» **Items**:
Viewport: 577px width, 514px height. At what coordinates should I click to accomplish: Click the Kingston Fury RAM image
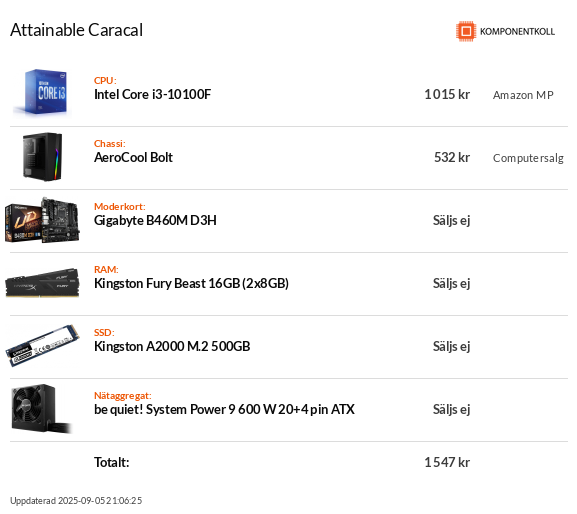pos(42,283)
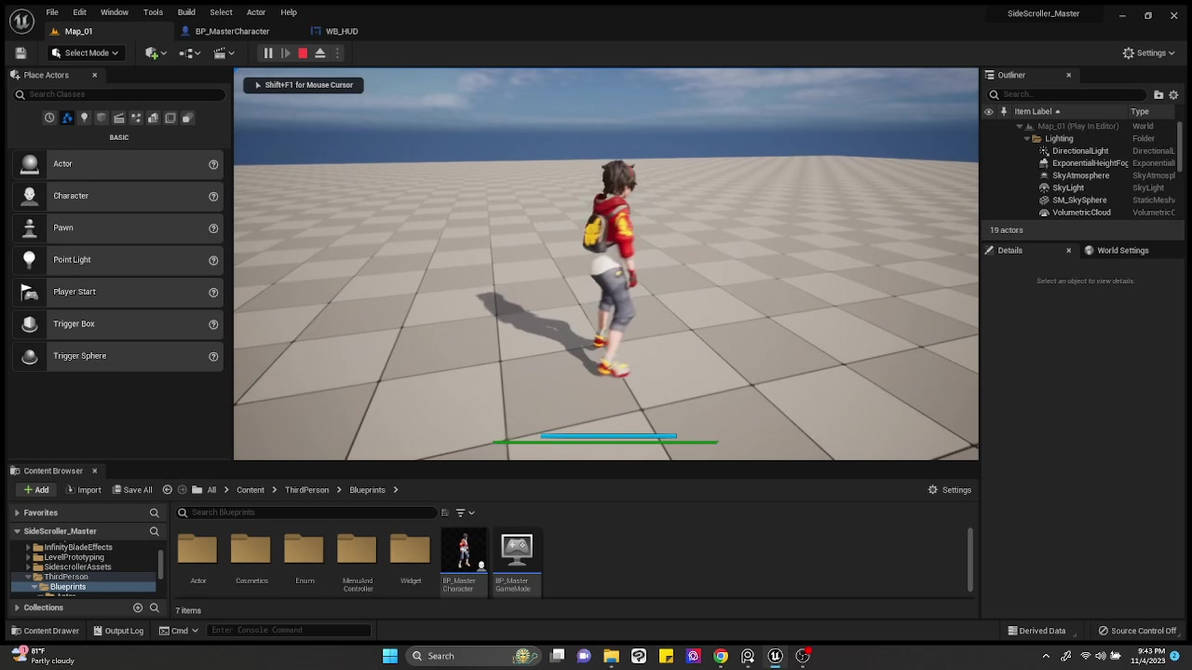This screenshot has width=1192, height=670.
Task: Collapse the Lighting folder in Outliner
Action: [x=1026, y=138]
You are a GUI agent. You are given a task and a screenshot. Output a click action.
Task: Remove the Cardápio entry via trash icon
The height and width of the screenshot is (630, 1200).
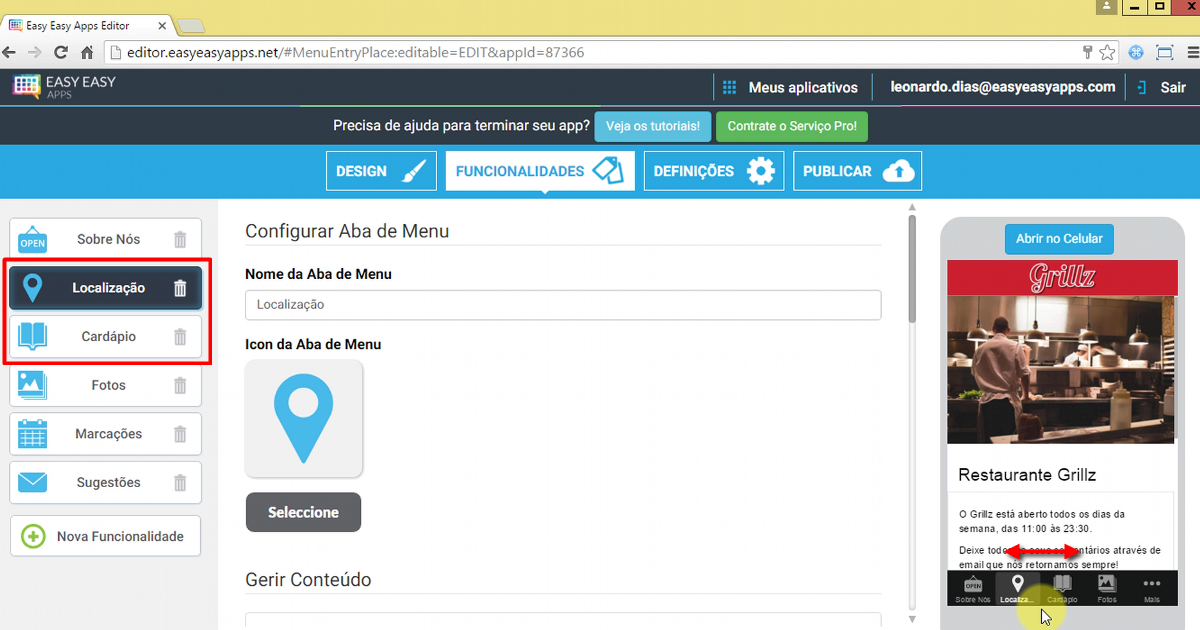180,337
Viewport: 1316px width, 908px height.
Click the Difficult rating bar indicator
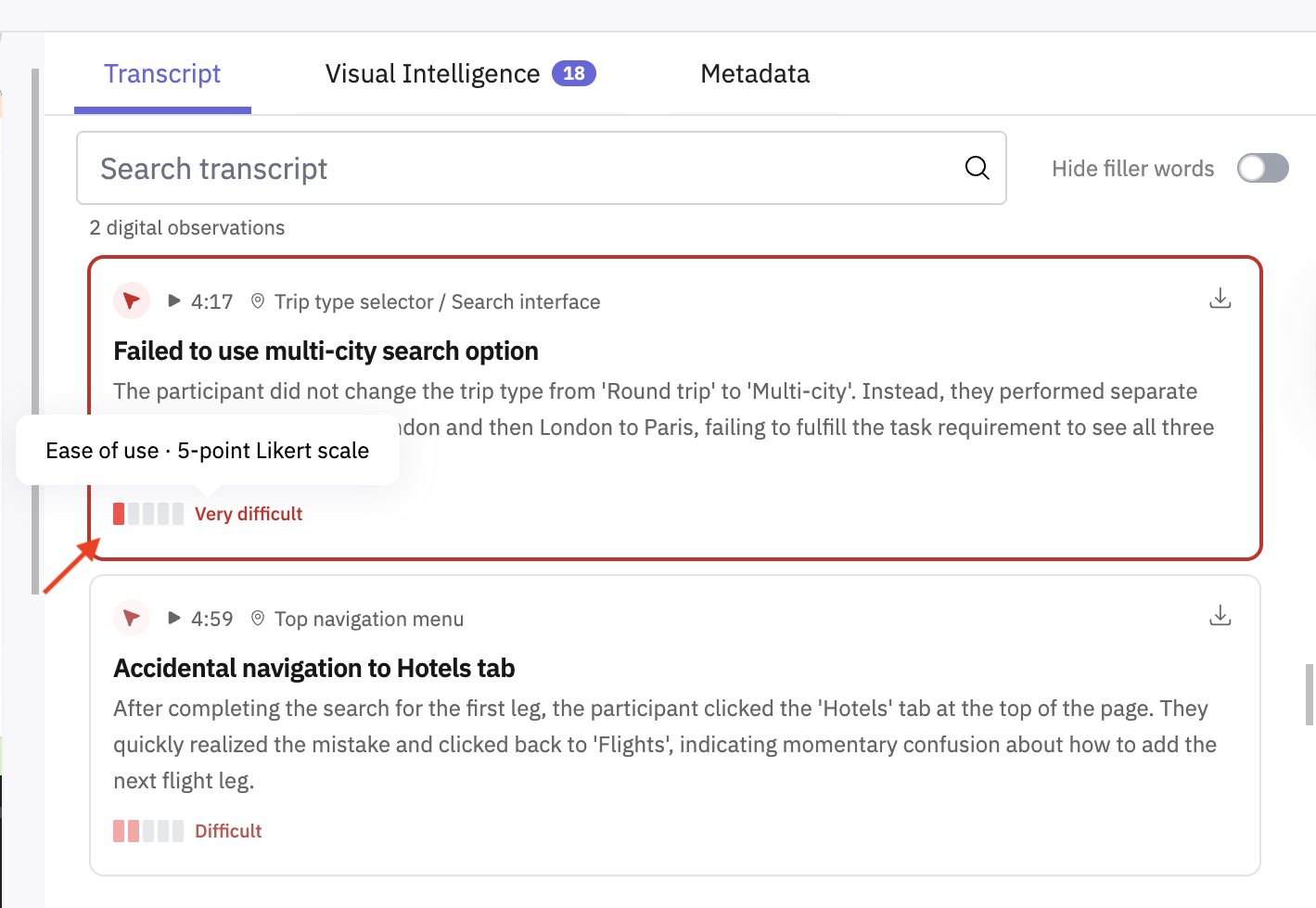[148, 831]
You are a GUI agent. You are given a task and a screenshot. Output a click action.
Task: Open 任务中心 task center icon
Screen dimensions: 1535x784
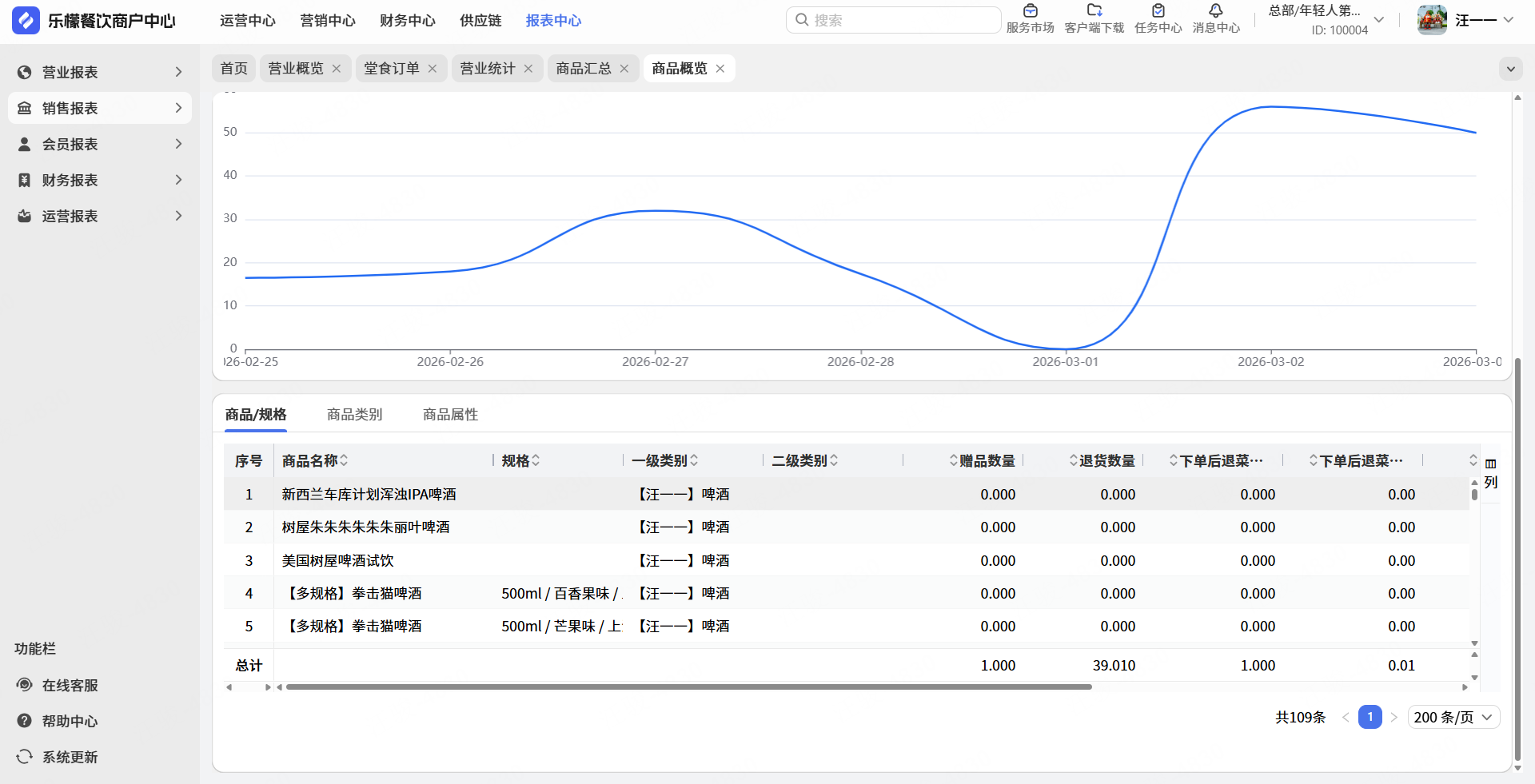point(1158,11)
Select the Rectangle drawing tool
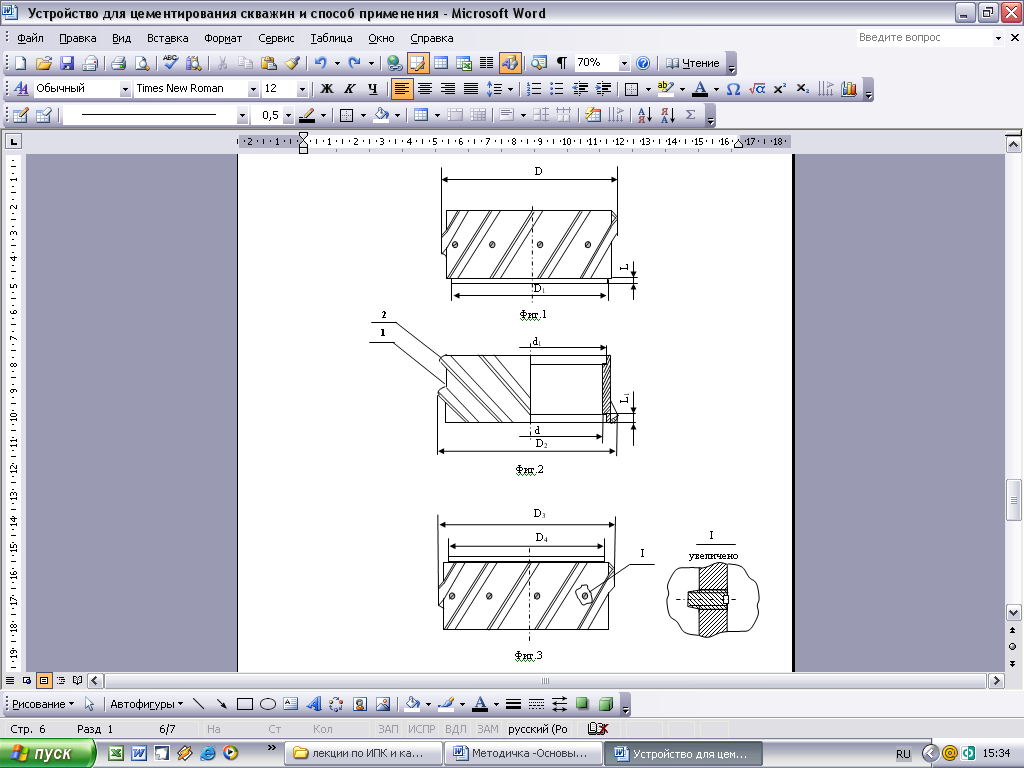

» **Work instructions**:
Render the material above as a JSON list of strings, one string per line, skipping blank lines and leaving out the pictures.

» **Answer in full**:
[
  "Viewport: 577px width, 514px height. At what coordinates should I click to accomplish: Click the Kingston Fury RAM image",
  "pos(42,283)",
  "This screenshot has width=1192, height=670.",
  "Task: Collapse the Lighting folder in Outliner",
  "Action: [x=1026, y=138]",
  "You are a GUI agent. You are given a task and a screenshot. Output a click action.",
  "Task: Remove the Cardápio entry via trash icon",
  "The height and width of the screenshot is (630, 1200).",
  "180,337",
  "Viewport: 1316px width, 908px height.",
  "Click the Difficult rating bar indicator",
  "[148, 831]",
  "You are a GUI agent. You are given a task and a screenshot. Output a click action.",
  "Task: Open 任务中心 task center icon",
  "Screen dimensions: 1535x784",
  "point(1158,11)",
  "Select the Rectangle drawing tool"
]